> Alıntı metin
--
2002 yılına gelindiğinde benzeri tepkiyi MGK Genel Sekreteri Orgeneral Tuncer Kılınç vermiştir. Kılınç'ın, rahatsızlıkları da aynı noktalarda yoğunlaşmıştır. AB yanlıları, bu eleştirileri görmek istemese de, Kılınç'ın çıkışı ile Türkiye'de ilk kez geniş çaplı bir AB tartışması başlamıştır. Türkiye'deki kayıtsız-şartsız taraftarlarının yanısıra AB de, bir takım gerçeklerin ortaya çıkması, bir anlamda maskenin düşmesinden rahatsızlık duymuş, Türkiye'ye karşı politikalarını sertleştirmiştir. 

Fogg'dan Ayrımcılık İtirafı 

Konuyu Avrupa Komisyonu Türkiye Temsilcisi Karen Fogg da bir basın toplantısı ile değerlendirdi. Gerek Kıbrıs'a ilişkin ifadelerin, gerekse de diğer unsurların "şart değil, öncelik" olduğunu belirten Fogg, "Bu belge Türkiye'den yapılması istenilen herşeyin bir listesini vermiyor." dedi. Fogg'un bu cümlesini, "daha istenecekler var" diye tercüme etmek mümkün. Öyle de olduğu ileriki bölümlerde daha iyi görülecektir. Aday ülkelerin her biri için "Birliğe giriş şartlarının aynı, ancak önceliklerin farklı" olduğunu vurgulayan Fogg, Türkiye KOB'unun diğer aday ülkelerinkinden daha geniş olmasına yönelik eleştirileri ise, "Bu, yapılması gereken çok fazla şey olduğunu gösteriyor." diye cevaplandırdı. Ülkelerin önceliklerinin farklı olduğunu, Türkiye'nin yapması gereken çok iş olduğunu belirten (herhalde Türkiye'nin büyüklüğü ve sorunlarının çokluğu kastediliyor) Fogg, iş malî yardımlara gelince, açık veriyordu. "Kopenhag kriterlerini yerine getirmek için gerekli olan kaynak, aslen o ülke tarafından sağlanır." diyen Fogg, AB'nin Doğu Avrupa ülkelerine özel bir önem verdiğini ve bu çerçevede diğer aday ülkelere oranla daha fazla bir yardım ayrıldığını söyledi. Fogg, bu ülkelerin özel ihtiyaçları olduğunu da kaydetti.
--
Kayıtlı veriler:
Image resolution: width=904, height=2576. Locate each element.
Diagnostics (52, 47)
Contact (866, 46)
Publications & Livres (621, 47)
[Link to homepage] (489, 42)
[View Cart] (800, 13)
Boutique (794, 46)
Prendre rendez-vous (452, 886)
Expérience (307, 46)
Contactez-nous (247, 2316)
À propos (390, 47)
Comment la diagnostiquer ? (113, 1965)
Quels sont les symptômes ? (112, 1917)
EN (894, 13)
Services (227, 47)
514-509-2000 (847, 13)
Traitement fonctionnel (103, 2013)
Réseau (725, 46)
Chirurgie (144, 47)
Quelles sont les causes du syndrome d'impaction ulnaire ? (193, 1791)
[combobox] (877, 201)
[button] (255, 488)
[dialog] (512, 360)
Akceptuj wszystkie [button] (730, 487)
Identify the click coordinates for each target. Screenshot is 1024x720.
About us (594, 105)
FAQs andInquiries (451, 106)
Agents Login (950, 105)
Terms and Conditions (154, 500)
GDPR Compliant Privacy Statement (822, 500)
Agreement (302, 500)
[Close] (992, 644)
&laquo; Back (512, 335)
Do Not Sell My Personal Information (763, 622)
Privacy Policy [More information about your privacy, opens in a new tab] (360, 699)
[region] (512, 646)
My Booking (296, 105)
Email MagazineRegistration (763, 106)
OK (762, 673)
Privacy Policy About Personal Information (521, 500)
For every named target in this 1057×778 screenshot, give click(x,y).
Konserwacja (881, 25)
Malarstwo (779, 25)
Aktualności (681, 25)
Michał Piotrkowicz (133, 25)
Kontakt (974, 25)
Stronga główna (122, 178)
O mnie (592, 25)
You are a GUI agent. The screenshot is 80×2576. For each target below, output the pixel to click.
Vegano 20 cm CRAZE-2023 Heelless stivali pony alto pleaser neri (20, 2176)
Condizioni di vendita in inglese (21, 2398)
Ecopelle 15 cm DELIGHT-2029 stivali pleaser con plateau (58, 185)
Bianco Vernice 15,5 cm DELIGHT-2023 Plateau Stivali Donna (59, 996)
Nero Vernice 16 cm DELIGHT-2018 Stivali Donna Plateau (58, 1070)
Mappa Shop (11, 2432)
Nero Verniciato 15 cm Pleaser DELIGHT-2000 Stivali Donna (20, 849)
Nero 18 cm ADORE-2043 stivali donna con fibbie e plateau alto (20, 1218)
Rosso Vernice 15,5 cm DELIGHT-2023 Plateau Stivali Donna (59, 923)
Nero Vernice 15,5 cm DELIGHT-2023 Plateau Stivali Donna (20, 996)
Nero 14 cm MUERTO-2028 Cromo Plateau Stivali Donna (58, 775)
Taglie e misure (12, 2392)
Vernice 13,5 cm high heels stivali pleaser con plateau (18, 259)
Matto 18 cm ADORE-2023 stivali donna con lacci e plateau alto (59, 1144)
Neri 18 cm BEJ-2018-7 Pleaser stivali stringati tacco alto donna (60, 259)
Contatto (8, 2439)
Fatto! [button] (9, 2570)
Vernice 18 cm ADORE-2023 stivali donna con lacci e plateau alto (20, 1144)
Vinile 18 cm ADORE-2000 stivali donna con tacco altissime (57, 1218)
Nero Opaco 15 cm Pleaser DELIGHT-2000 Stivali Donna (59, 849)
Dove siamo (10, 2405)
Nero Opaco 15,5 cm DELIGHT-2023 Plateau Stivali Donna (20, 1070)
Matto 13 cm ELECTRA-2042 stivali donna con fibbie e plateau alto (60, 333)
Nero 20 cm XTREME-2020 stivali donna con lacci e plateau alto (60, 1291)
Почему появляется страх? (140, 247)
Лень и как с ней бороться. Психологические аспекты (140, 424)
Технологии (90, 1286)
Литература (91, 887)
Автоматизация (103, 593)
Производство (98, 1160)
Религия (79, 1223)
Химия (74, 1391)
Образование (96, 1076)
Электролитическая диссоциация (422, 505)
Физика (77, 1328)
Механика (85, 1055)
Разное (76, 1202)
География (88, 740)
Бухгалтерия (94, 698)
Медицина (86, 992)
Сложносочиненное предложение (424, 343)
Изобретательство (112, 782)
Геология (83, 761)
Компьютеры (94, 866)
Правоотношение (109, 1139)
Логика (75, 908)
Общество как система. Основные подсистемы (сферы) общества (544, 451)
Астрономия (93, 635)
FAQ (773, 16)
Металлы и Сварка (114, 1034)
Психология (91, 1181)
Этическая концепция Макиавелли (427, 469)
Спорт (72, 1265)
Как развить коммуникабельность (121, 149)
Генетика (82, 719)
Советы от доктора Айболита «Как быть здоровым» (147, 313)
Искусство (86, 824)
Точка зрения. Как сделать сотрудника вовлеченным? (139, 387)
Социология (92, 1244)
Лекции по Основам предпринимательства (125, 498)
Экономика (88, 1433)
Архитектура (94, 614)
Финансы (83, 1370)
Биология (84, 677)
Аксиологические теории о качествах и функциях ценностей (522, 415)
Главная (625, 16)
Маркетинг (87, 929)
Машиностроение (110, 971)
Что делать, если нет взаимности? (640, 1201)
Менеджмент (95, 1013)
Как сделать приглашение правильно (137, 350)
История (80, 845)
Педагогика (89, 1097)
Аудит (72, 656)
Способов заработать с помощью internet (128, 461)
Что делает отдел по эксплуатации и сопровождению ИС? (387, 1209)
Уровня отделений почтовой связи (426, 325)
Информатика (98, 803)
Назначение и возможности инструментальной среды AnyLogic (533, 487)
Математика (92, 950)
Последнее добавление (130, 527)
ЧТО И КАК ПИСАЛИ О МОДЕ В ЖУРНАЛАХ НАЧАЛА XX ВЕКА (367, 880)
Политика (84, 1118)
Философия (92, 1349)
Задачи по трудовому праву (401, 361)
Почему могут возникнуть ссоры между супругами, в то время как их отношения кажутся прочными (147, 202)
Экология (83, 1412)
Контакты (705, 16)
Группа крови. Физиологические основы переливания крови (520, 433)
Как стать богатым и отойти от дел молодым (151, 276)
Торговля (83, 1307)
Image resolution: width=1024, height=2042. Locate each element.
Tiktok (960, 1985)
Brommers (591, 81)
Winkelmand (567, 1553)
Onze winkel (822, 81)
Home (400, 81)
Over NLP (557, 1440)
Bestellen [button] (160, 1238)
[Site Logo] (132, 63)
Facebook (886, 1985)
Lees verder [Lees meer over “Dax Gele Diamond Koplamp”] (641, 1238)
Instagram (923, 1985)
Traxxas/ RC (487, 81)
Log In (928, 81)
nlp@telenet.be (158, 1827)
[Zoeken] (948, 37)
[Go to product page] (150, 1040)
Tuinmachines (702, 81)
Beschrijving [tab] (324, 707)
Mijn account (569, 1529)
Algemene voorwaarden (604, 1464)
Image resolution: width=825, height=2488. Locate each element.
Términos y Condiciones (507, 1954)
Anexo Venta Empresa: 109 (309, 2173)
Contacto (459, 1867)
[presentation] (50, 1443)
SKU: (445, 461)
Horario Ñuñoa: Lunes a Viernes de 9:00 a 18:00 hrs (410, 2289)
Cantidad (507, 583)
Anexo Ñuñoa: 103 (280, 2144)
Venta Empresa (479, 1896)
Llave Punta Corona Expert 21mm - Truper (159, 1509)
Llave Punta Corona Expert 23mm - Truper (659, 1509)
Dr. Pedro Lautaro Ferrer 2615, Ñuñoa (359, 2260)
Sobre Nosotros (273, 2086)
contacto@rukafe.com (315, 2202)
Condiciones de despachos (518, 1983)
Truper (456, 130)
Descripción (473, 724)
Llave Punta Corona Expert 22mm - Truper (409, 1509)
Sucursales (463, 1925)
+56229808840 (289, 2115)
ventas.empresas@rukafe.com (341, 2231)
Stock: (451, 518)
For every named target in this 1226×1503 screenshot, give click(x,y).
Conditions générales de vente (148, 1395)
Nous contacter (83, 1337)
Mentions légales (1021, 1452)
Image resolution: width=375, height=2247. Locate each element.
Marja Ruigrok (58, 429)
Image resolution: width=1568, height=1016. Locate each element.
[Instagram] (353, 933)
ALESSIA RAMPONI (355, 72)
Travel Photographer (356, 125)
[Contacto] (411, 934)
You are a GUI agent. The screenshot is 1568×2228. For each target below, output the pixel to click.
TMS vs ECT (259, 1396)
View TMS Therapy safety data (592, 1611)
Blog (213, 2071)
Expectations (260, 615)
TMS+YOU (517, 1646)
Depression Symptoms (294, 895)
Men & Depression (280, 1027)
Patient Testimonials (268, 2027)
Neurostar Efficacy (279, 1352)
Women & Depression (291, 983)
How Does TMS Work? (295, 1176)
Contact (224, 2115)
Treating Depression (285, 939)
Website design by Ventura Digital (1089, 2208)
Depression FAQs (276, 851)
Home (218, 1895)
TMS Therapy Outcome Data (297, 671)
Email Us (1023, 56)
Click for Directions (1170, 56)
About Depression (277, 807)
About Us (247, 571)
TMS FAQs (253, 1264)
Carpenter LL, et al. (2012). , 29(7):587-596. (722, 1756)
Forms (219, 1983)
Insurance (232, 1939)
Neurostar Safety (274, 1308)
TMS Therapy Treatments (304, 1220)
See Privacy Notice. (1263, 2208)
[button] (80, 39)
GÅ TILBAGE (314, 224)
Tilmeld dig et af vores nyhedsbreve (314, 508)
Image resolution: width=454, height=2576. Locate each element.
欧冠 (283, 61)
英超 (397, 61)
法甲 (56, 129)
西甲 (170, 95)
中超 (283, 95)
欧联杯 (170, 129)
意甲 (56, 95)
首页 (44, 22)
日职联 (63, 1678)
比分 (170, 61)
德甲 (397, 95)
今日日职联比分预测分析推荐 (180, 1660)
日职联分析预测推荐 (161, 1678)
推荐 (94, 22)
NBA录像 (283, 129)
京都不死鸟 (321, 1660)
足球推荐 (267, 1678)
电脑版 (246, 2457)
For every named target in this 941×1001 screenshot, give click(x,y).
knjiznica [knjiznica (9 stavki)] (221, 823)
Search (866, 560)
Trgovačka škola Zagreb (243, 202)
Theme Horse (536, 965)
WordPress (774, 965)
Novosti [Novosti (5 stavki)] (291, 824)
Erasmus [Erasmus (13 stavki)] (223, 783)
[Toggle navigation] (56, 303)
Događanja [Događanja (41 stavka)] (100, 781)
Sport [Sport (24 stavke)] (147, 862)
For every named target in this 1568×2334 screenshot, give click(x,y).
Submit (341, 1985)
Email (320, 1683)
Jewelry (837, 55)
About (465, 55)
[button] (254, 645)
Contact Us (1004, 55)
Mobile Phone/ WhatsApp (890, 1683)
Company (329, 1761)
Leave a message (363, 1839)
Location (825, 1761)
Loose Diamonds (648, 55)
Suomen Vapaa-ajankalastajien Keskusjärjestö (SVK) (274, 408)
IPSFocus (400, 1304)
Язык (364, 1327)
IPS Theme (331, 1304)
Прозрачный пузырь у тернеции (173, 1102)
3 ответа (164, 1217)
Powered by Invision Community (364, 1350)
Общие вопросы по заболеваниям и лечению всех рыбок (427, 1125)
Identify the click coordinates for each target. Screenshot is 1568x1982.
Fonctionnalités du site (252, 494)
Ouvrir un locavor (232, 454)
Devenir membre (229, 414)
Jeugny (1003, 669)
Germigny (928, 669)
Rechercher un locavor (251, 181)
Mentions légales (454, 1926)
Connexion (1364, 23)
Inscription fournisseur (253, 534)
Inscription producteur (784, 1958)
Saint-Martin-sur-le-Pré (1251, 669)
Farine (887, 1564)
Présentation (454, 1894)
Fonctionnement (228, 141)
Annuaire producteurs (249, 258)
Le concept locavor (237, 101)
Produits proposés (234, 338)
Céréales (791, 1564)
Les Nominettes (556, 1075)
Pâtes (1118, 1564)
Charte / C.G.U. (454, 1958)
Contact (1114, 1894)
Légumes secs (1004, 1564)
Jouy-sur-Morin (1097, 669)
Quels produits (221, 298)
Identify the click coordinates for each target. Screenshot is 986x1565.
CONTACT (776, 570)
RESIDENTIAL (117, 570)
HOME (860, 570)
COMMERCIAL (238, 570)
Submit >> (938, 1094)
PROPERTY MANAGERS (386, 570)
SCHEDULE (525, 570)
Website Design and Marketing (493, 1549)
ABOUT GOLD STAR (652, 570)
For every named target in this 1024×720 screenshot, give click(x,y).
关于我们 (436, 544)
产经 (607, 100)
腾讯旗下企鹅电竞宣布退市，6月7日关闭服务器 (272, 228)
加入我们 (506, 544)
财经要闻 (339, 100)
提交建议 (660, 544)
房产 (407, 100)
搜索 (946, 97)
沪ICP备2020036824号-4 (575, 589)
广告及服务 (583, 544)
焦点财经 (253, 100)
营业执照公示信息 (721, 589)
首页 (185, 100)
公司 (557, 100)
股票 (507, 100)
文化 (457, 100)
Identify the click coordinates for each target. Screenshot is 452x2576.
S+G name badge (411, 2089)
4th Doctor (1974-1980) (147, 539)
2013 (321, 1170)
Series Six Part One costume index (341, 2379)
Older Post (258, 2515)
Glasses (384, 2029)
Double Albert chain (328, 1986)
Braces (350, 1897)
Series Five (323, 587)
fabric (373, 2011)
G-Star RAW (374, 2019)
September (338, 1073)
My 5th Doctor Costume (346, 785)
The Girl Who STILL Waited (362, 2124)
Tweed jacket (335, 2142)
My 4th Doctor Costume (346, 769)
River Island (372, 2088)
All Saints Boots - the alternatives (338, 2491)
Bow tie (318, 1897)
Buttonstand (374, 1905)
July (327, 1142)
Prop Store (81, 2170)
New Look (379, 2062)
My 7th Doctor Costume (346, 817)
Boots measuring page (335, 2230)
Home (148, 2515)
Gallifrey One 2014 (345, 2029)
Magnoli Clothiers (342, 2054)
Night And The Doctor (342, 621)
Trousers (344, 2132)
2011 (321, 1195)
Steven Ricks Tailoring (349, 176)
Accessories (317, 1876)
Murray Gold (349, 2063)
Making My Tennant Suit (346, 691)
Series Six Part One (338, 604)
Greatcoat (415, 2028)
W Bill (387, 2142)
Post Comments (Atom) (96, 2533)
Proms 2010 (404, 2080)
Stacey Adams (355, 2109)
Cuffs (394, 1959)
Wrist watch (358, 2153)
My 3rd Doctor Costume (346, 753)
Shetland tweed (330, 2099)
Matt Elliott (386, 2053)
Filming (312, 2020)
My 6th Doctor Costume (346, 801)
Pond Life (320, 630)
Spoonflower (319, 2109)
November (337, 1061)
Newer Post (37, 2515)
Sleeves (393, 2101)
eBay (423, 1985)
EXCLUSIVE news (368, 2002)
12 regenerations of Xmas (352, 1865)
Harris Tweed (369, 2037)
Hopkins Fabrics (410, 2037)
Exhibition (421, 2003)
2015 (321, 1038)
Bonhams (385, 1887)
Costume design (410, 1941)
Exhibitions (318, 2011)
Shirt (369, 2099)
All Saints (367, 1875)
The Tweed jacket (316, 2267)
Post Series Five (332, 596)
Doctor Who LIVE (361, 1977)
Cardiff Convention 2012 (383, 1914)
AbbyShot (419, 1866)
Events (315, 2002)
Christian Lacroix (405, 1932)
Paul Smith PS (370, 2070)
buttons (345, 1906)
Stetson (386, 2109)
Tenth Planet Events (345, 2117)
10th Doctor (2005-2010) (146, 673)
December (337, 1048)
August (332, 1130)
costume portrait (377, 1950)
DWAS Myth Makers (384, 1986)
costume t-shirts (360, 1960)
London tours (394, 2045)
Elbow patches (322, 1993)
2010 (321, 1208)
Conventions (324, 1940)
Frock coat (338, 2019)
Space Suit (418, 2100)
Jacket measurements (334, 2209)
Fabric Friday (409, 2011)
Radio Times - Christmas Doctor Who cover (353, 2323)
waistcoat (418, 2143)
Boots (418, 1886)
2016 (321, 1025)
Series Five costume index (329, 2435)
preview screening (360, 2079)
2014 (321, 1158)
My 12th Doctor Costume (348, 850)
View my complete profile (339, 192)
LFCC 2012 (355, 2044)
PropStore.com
--
> Yapılacak işler
(a) Türkiye-AB ilişkileri üzerine olan metne göre Fogg, Kopenhag kriterlerini yerine getirmek için gereken kaynağın aslen kim tarafından sağlandığını söylüyor?
(b) Türkiye-AB ilişkilerini anlatan metni kaldığı yerden sürdürün.
Kayıtlar, metinden bağımsız ayrı bir malzemedir.

> Verilen cevaplar
(a) Kaynağın aslen o ülke tarafından sağlandığını söylüyor.

(b)
Her fırsatta, aday ülkeler arasında ayırım yapılmadığını ifade eden ülkemiz yöneticileri ve AB yetkililerinin bu ifadelerinin doğru olmadığını, bu kez de Bayan Fogg teyid ediyordu. Evet, belki kriterlerde eşitlik var ancak ülkelere verilen destek, kriterlerin yorumlanması ve hangilerine öncelik verileceğinde farklı davranıldığını Fogg da doğrulamıştır. Kriterlerin değerlendirilmesinde en gözle görülür fark ise, "azınlıkların" tanımlanması konusunda ortaya çıkmaktadır. Türkiye, "azınlıklardan" kabul edilmiş "millî azınlıkları" anlarken, AB, toplumla bütünleşmiş ve çoğunluk olan grupları ayrıştırarak, Türkiye'nin iradesine rağmen yeni azınlıklar yaratmak istemektedir.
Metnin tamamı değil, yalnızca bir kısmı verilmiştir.